Whatchmacallit

It’s funny how as I get more experience writing, I become more convinced that I’m not very good at it. Today, I’m convinced that I’m especially ungood at the whole, you know, stringing-words-together-to-communicate thing. And turning pictures into words, that’s hard too.  I have an unfortunate fondness for detailed, highly technical supernatural non-see-y things and my God, well, let’s just say it’s good that nobody ever hired me as a technical writer. And it’s like I think about emotions and stuff, my thought processes– all about emotions, you know? But the language for explaining it so other people understand… not so good there.

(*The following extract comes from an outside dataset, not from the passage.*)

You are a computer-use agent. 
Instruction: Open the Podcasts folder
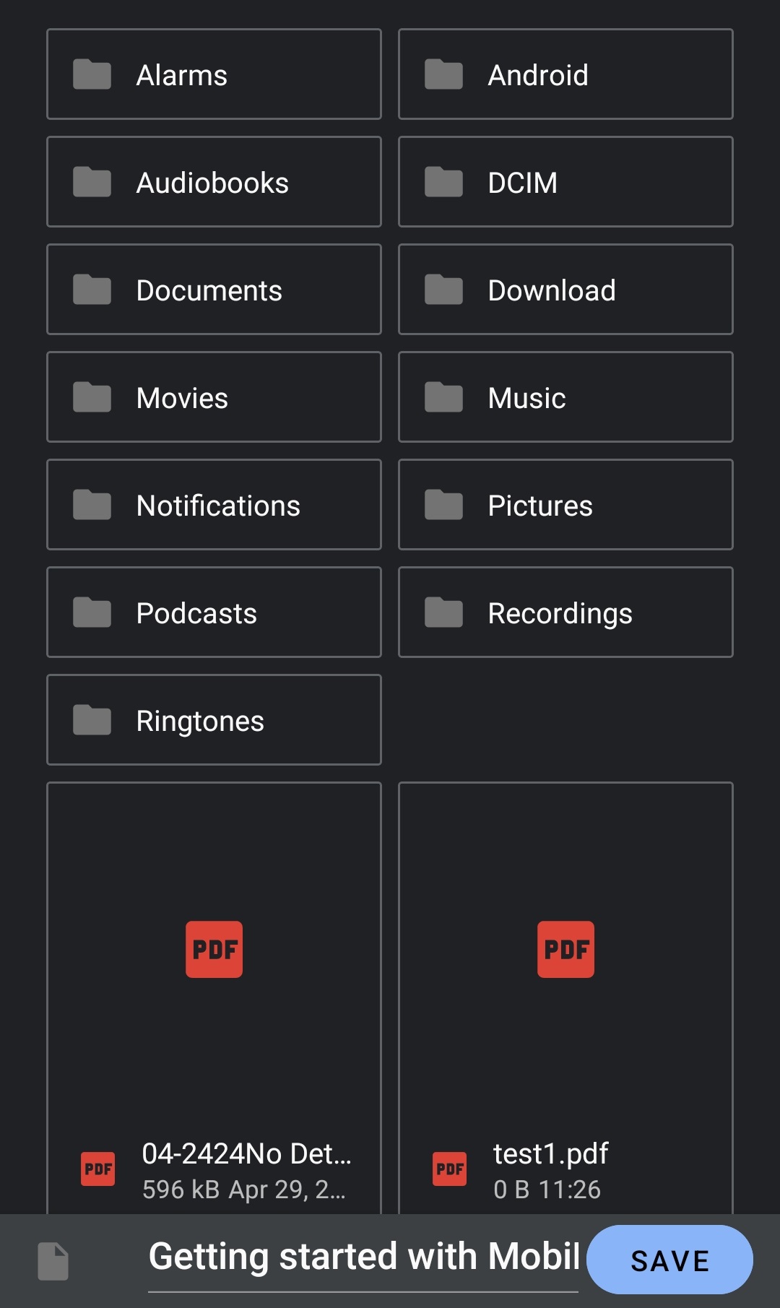(214, 612)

Oh, and how people move their bodies and stuff? You know, in fast tense scenes? Ugly, that’s all I can say. All that physical space.  My brain is not a Hong Kong action film! And the dialog– well, I’m okay at the I HATE YOU! NO I HATE U! stuff but the, uh, the ‘so this is what I know’ stuff is all… I can’t even explain. I’m sure it’s as dull as beans. Are beans dull?  I don’t even know. Apparently metaphors are useful or something? Character voice kills itself in despair at the dullness.

The whole thing is like swimming in the middle of a black sludge lake. It’s unpleasant and I know I stink but what else am I going to do?

Want story strung together entirely of melodramatic reveals, bitchy arguments, passionate character revelations and some booms. Bundle with OOC setting encylopedia. Yeah.